— Gösterilen Metin —
Bir de ortaklık halinde ticâret yapanların iflâsını gerektiren mühim sebeblerin başında, ortakların birbirlerine karşı dürüst ve doğru hareket etmemeleridir. Bir çok ehâdis-i nebeviyyede, şirkete hıyanetliğin neticesinin iflâs olacağı açıklanmıştır. Müştereken iş yapan tüccar ve esnaf ve erbâb-ı san'at iflâsa duçar olmadan evvel içlerinde hiyâneti anlaşılan kimseyi çıkarmaları veya kendilerinin çekilmelerinin doğru olacağı misallerle sabittir.

İnsanları fakr ve musibete düşüren sebeblerin en mühimlerinden biri de, sabah uykusudur. Cenâb-ı Peygamber

 

(Nevmu's-subhati yemneu'r-rizka) buyurmuşlardır. Ya'ni: "Sabah uykusu rızka mân'i olur." demekdir.

Diğer bir hadîs-i şerifde Fâtıma (R.A.) Hazretlerine: "Ey kızcağızım, sabah uykusunu terk et, Rabbının rızıklarına hazır bulun. Gafiller zümresinden olma" buyurmuşlardır.

Manası: "Cenâb-ı hak insanların rızıklarını, tulû-u fecirle güneşin doğuşu arasındaki vakıtta taksim eder," demekdir.

— Verilen Bilgiler —

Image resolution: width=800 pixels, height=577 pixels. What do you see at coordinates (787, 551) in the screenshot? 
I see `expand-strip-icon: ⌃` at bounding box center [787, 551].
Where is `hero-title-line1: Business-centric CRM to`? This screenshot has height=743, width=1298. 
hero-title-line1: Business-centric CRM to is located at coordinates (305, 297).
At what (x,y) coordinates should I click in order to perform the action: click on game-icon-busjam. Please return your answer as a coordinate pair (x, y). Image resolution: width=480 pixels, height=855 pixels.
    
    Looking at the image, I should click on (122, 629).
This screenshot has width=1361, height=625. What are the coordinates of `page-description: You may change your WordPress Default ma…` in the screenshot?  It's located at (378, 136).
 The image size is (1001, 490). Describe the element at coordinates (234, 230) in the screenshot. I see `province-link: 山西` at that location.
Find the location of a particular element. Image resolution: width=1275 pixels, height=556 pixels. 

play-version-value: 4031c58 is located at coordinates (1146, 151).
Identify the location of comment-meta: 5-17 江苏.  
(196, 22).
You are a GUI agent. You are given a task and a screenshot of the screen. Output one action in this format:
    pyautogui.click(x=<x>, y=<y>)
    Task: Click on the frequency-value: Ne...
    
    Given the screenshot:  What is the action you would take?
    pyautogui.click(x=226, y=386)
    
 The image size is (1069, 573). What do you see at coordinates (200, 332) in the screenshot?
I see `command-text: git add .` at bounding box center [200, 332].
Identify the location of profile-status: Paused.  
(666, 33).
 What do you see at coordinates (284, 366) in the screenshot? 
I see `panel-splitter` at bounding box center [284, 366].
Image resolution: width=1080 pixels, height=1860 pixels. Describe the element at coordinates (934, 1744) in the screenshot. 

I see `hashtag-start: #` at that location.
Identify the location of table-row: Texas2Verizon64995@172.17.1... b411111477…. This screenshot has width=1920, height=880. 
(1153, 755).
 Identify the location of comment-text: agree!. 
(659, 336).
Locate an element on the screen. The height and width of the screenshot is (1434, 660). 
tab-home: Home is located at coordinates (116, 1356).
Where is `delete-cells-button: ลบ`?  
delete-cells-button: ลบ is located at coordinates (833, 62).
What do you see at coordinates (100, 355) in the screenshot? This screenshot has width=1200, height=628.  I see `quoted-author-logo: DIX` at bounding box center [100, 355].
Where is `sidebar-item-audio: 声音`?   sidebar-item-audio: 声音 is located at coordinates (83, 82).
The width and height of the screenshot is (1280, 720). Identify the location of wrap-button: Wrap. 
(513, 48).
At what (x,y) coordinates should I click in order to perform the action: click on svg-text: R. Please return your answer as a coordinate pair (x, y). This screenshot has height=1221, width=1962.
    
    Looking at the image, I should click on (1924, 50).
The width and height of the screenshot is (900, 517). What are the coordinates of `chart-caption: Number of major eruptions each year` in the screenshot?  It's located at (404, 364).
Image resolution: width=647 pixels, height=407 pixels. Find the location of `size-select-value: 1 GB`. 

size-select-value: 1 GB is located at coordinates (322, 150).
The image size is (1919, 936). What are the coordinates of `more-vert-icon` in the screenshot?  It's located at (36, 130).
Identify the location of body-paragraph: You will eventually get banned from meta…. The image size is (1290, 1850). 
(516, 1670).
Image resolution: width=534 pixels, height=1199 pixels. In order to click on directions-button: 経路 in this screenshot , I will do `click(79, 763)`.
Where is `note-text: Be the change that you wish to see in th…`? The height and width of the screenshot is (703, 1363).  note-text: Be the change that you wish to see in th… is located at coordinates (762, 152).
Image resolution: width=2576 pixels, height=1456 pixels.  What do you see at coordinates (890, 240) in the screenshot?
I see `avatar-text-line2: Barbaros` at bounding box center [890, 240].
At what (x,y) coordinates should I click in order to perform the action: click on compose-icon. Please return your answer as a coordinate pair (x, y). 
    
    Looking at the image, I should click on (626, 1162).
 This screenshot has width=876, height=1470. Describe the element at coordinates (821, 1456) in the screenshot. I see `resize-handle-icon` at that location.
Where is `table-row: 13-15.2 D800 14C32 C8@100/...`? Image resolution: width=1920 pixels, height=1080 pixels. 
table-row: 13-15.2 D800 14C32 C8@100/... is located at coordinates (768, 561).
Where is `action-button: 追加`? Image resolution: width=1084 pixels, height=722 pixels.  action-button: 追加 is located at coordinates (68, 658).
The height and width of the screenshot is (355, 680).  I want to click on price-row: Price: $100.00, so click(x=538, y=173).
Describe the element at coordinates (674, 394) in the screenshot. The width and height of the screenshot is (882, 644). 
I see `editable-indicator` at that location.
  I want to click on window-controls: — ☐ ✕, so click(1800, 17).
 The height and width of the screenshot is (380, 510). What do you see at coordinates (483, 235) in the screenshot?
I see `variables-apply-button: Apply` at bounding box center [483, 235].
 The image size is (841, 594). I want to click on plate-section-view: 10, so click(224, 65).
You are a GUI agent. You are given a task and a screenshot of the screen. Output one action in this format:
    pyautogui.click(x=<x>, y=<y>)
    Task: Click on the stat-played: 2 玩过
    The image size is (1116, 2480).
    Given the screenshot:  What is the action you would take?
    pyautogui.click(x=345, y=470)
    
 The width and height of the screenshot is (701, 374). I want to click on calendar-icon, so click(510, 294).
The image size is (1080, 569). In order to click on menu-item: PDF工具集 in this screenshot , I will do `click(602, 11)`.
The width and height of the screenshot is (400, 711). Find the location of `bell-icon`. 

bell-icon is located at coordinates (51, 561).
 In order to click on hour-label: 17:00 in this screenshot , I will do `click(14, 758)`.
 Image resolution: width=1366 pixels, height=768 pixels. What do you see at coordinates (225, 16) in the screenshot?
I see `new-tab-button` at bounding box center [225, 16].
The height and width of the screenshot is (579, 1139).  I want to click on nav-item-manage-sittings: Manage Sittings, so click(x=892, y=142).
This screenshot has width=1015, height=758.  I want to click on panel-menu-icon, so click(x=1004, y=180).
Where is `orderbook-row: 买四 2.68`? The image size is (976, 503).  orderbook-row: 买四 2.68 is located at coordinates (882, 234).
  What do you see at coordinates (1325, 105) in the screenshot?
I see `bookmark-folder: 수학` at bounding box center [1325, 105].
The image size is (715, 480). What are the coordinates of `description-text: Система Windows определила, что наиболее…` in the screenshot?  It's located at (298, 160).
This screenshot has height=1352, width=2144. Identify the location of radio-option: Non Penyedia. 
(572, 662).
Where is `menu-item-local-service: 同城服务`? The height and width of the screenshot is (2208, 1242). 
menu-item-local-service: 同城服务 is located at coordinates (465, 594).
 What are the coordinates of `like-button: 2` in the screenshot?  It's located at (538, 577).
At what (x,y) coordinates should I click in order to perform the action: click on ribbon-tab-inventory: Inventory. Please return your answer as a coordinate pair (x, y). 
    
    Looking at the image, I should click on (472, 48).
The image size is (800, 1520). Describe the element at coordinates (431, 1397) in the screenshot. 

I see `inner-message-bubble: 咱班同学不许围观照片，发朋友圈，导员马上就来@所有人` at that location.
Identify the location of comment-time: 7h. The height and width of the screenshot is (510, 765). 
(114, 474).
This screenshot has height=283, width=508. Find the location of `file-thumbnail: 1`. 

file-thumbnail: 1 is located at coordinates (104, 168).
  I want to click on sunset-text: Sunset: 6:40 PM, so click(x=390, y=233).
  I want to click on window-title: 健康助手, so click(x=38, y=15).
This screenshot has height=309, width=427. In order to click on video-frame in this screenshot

— Görev Koşulları —
1) Gösterilen metne göre ortaklık hâlinde ticaret yapanların iflasını gerektiren önemli sebeplerin başında ne gelir?
2) Aşağıdaki ifadelerin gösterilen metinle uyuşup uyuşmadığını belirtin. Her biri için evet veya hayır deyin ve metnin belirleyici sözlerini aynen alıntılayın.
(a) Sabah uykusunun rızka engel olduğu söylenir.
(b) Cenâb-ı hak, insanların rızıklarını güneşin batışıyla gece arasında taksim eder.
(c) Şirkete hıyanetin sonucunun iflas olacağı hiçbir hadiste açıklanmamıştır.

— Görevlere Göre Cevaplar —
1) Ortakların birbirlerine karşı dürüst ve doğru hareket etmemeleri gelir.

2)
(a) Evet: "Sabah uykusu rızka mân'i olur."
(b) Hayır: "tulû-u fecirle güneşin doğuşu arasındaki vakıtta taksim eder"
(c) Hayır: "Bir çok ehâdis-i nebeviyyede, şirkete hıyanetliğin neticesinin iflâs olacağı açıklanmıştır."